● Task prompt
With the pictures set aside, write out all of the data exactly as it stands.

● Available data

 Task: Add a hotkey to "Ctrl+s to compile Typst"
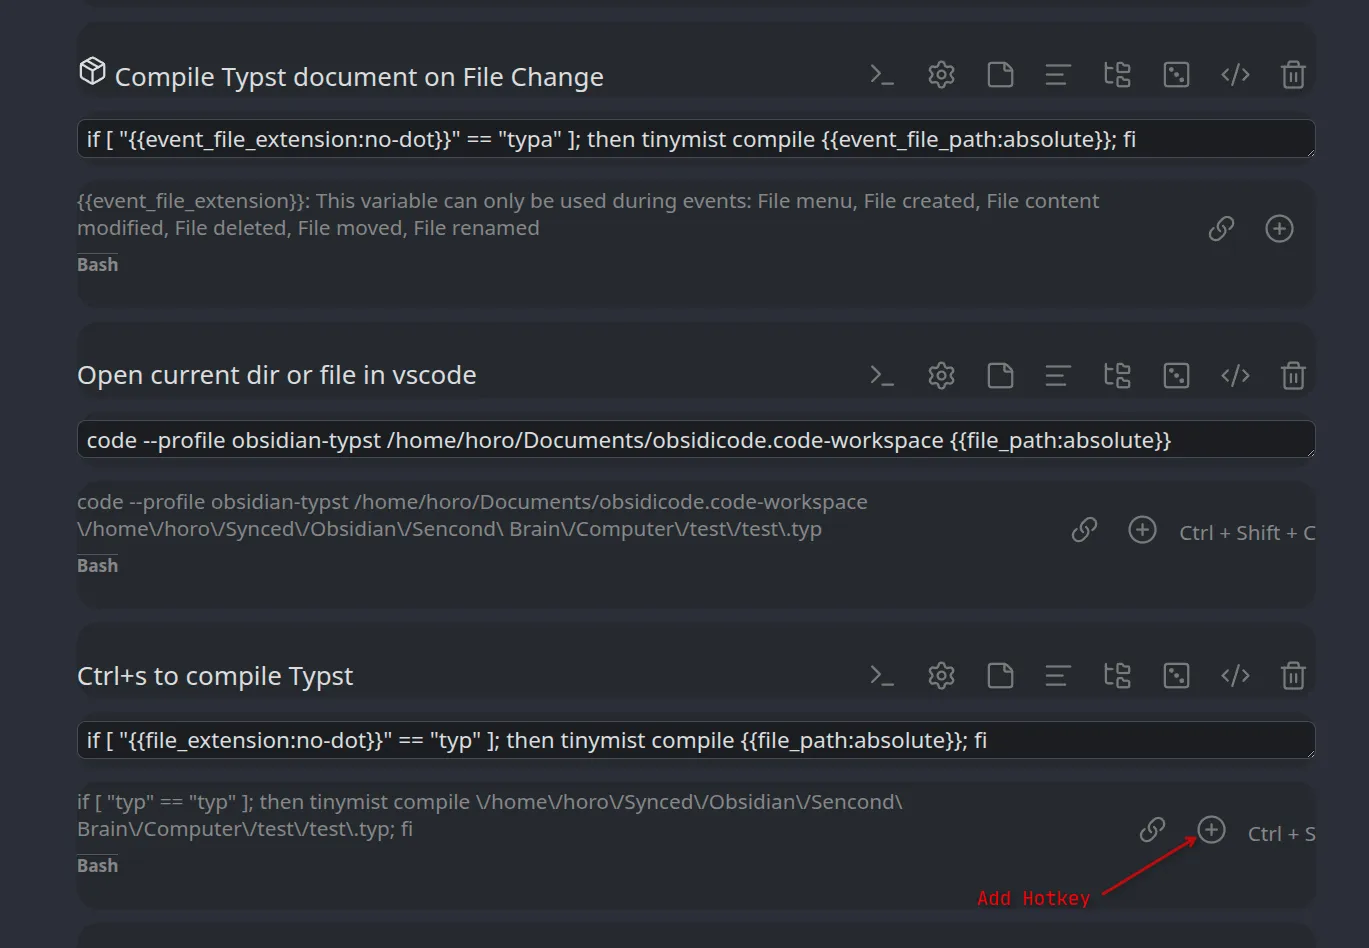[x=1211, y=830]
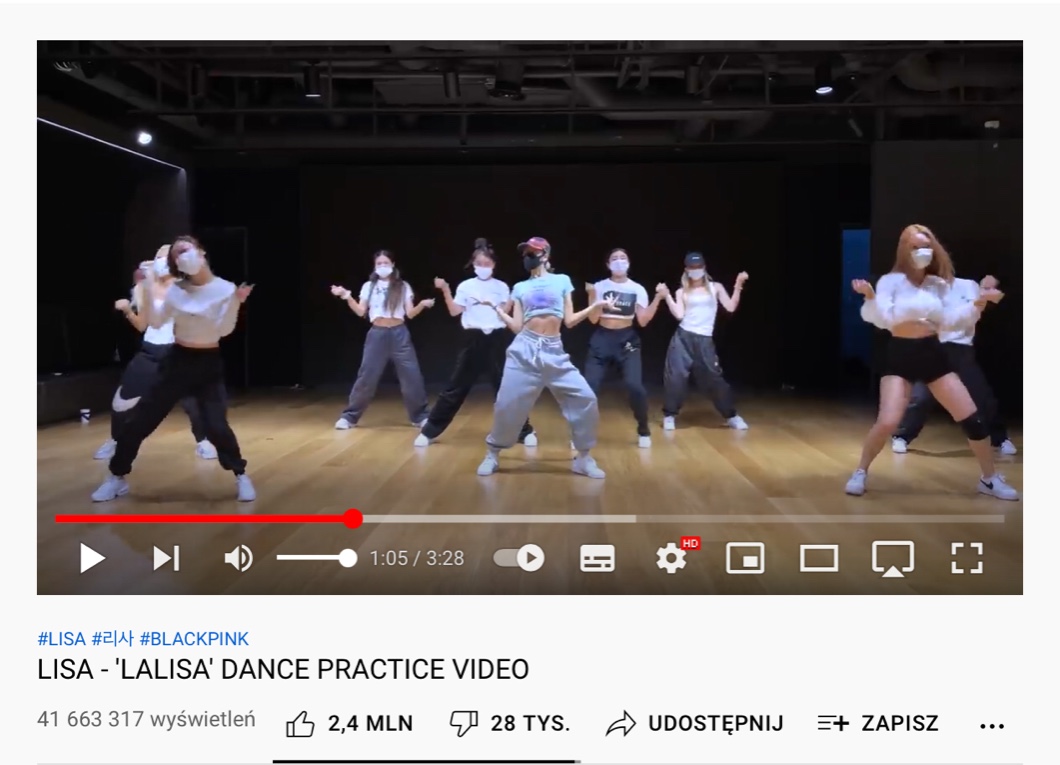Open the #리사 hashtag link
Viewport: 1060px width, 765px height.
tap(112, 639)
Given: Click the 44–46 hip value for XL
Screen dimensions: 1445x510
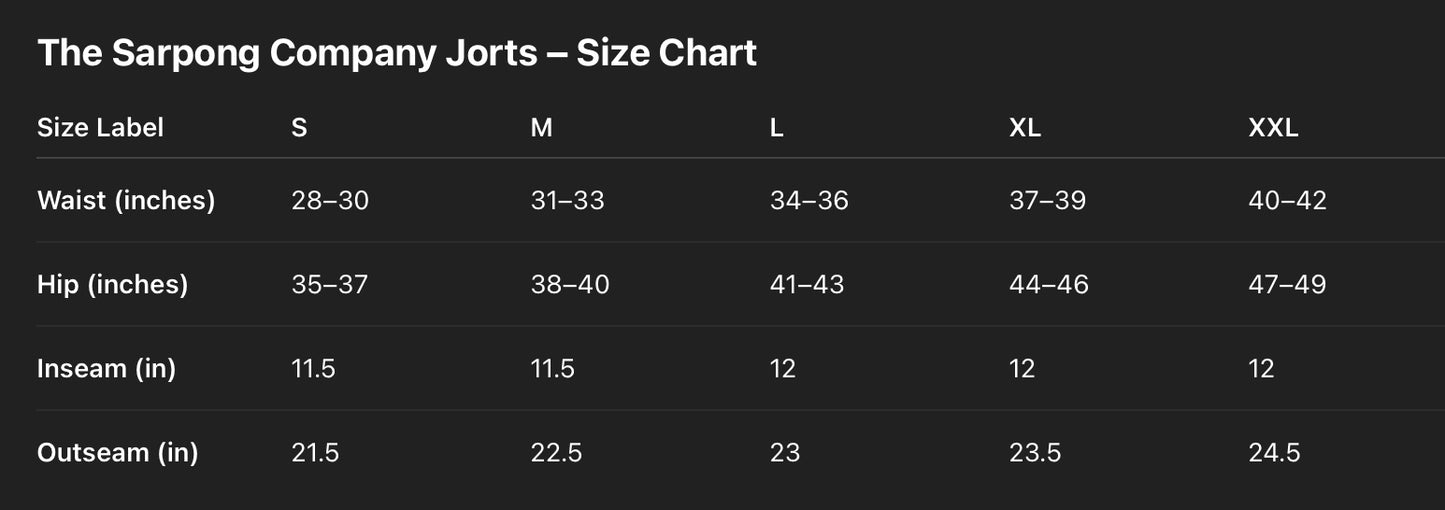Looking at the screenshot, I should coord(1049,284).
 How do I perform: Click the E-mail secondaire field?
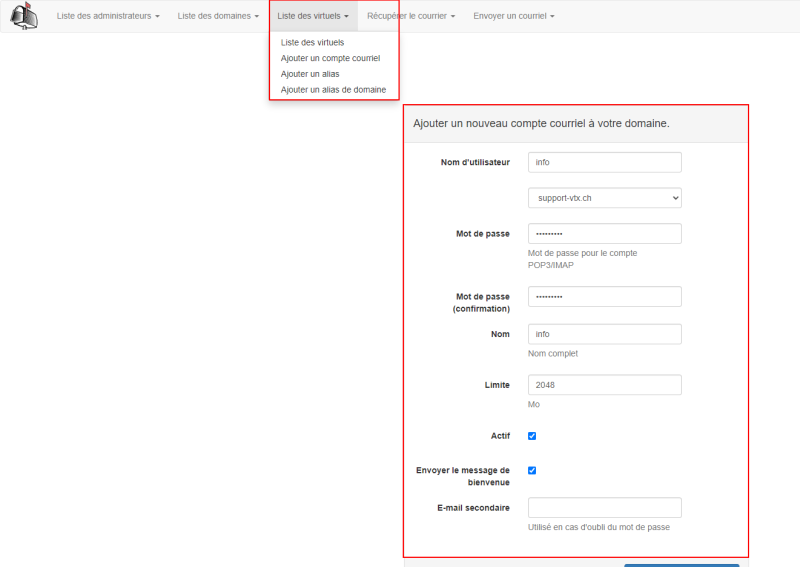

● Answer section
 Task: Add a hotkey to "Ctrl+s to compile Typst"
[x=1211, y=830]
Open the #리사 hashtag link
Viewport: 1060px width, 765px height.
tap(112, 639)
Given: Click the 44–46 hip value for XL
Screen dimensions: 1445x510
Looking at the screenshot, I should coord(1049,284).
 How do I perform: Click the E-mail secondaire field?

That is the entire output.